The expected output is the first line of the data below and every line after it, up to and including the line containing "Click the TAS", each reproduced exactly.

Collected data:
══════════════════════════════

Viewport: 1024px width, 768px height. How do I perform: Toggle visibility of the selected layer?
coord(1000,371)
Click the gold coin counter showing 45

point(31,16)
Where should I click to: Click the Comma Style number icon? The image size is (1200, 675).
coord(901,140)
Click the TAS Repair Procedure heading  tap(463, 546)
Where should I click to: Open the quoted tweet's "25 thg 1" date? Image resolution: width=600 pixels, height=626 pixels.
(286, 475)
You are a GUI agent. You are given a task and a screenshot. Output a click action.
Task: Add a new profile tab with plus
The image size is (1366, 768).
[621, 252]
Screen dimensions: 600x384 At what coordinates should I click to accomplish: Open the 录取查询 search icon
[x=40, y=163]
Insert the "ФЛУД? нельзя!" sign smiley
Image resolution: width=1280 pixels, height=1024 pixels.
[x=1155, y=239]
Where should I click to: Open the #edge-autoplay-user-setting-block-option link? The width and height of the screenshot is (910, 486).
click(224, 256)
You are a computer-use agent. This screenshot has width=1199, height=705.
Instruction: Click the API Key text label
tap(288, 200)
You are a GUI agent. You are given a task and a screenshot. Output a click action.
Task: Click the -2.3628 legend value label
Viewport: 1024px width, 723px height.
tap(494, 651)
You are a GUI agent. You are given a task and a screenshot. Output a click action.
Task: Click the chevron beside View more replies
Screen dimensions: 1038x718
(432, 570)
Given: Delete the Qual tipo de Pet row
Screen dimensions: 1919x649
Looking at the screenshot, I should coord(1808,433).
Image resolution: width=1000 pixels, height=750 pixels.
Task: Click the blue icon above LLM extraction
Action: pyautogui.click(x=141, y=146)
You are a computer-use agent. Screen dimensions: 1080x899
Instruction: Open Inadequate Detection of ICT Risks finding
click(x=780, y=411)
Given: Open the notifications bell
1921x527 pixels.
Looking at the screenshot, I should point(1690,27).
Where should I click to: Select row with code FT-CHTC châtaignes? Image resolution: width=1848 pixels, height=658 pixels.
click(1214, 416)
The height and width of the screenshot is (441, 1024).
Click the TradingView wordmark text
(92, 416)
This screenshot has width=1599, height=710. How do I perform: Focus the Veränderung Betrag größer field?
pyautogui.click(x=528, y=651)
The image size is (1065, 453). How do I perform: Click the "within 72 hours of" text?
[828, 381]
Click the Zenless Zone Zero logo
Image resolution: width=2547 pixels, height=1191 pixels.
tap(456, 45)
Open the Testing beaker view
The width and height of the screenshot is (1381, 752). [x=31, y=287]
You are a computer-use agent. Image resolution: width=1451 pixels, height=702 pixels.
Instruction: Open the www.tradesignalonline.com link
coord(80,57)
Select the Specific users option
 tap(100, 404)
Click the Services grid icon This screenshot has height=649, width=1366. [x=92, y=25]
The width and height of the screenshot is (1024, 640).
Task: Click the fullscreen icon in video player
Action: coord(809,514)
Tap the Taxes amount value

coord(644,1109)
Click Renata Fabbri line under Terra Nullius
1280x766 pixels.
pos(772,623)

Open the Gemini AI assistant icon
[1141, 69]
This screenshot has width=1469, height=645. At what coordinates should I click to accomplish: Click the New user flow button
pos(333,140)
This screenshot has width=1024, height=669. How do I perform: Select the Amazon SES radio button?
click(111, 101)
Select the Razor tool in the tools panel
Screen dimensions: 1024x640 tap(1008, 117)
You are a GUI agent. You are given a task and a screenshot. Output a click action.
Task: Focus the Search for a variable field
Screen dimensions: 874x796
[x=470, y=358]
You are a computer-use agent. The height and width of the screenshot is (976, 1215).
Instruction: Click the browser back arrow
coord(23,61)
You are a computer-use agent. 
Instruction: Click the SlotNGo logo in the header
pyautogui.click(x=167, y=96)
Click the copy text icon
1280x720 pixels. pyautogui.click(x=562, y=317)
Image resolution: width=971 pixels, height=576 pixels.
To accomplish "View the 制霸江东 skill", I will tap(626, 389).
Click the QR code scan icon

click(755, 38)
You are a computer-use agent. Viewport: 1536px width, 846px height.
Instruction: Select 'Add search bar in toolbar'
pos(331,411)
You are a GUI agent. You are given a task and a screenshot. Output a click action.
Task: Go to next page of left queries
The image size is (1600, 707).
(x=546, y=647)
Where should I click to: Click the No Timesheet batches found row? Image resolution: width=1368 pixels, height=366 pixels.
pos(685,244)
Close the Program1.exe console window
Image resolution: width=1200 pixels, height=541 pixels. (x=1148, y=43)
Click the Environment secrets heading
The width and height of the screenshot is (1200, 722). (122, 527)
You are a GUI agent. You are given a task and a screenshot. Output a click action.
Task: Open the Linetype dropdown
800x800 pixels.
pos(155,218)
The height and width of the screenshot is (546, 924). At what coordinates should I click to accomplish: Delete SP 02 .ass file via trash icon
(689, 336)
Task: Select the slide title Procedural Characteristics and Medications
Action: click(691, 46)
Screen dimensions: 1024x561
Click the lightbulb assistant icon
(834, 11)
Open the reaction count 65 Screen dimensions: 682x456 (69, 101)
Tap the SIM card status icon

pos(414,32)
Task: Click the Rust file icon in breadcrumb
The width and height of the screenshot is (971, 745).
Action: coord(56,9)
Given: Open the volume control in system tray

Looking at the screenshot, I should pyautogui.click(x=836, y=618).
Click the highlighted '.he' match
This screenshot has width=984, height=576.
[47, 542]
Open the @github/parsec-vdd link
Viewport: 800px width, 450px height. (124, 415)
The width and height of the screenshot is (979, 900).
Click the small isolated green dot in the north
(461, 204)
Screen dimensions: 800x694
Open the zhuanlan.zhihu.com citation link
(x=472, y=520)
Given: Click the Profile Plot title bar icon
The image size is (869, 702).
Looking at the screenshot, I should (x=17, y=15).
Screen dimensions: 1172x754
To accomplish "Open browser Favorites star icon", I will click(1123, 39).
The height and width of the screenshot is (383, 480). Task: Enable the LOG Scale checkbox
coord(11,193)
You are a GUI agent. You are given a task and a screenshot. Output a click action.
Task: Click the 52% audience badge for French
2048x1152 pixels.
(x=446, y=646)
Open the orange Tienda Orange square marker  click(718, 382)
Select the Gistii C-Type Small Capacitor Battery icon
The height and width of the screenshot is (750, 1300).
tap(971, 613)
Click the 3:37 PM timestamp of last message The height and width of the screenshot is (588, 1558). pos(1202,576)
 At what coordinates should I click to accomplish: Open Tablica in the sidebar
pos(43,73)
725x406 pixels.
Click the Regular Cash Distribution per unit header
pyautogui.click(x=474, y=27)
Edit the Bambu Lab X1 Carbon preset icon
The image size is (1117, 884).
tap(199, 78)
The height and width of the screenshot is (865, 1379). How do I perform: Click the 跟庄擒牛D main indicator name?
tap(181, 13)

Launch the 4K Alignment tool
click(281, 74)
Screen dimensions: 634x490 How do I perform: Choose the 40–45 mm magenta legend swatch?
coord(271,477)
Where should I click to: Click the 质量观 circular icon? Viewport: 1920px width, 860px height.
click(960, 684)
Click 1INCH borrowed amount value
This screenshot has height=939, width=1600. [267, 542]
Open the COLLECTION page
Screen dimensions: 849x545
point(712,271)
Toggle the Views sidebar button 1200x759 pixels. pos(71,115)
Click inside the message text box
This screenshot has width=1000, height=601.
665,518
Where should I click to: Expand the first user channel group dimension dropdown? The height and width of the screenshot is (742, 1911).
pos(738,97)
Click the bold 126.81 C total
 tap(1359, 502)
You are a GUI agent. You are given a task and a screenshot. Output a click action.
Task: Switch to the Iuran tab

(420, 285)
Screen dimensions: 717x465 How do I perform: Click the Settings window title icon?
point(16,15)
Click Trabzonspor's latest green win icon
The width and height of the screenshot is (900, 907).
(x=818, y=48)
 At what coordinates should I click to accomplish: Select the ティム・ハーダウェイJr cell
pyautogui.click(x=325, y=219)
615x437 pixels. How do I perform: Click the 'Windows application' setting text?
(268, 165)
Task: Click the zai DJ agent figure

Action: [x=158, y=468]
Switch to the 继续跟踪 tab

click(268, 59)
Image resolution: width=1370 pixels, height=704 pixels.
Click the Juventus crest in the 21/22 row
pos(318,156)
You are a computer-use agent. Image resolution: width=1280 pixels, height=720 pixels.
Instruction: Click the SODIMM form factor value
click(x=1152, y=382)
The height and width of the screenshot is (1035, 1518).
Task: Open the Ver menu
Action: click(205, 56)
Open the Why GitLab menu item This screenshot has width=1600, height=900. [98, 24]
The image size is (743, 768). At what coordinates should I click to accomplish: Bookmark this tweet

══════════════════════════════

The completed task>
Viewport: 1024px width, 768px height. How do I perform: Toggle visibility of the selected layer?
coord(1000,371)
Click the gold coin counter showing 45

point(31,16)
Where should I click to: Click the Comma Style number icon? The image size is (1200, 675).
coord(901,140)
Click the TAS Repair Procedure heading  tap(463, 546)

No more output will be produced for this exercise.